Educational resources
An online learning platform to develop “capacities for coherence”
Cohere+ project partners The Hague Center and the Institute for Integral Studies led the development of a free online learning portal to empower changemakers to develop their capacities for individual and collective coherence.
Drawing on the findings of the aforementioned research report by Life Itself, which identified key “capacities for the future” for changemakers in the ecosystem, the Cohere+ team developed self-paced mini-courses in five key learning series: Personal Coherence; Wise Relating; Communities of Coherence; Social Architecture; and Collective Voice and Impact.

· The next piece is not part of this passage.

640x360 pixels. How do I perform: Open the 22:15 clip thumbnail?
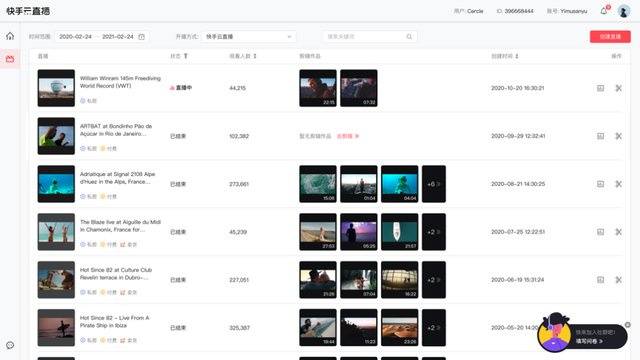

A guide to coherence and its role in creating effective systemic change
The Cohere+ project team published a guide exploring the nature of coherence and its potential for supporting the global movement of paradigmatic systems change: Communities of Coherence: A Guide for Practitioners (lead author: Claudine Villemot-Kienzle).
The guide identifies factors that support or prevent coherence in individuals and communities involved in regenerative societal transformation; and offers tools and practices for building capacity to consciously design social contexts for the manifestation of coherence.